**PROBLEM REQUIREMENTS:** In the data below, locate each line with the word "agent" and list it.

(Collected data)
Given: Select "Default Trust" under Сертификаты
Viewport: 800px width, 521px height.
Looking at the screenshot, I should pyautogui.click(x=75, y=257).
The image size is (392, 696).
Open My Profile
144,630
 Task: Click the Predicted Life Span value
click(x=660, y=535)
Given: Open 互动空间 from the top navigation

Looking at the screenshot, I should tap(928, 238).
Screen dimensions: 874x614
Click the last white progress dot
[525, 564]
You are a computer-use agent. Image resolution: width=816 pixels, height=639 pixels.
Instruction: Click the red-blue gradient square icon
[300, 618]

* * *

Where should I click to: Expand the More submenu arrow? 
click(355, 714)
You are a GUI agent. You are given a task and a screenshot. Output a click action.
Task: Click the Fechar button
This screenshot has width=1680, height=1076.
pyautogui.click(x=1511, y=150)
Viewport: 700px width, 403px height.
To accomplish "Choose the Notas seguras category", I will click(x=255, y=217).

**SOLVED EXERCISE:**
You are a computer-use agent. Image resolution: width=816 pixels, height=639 pixels.
You are a GUI agent. You are given a task and a screenshot. Output a click action.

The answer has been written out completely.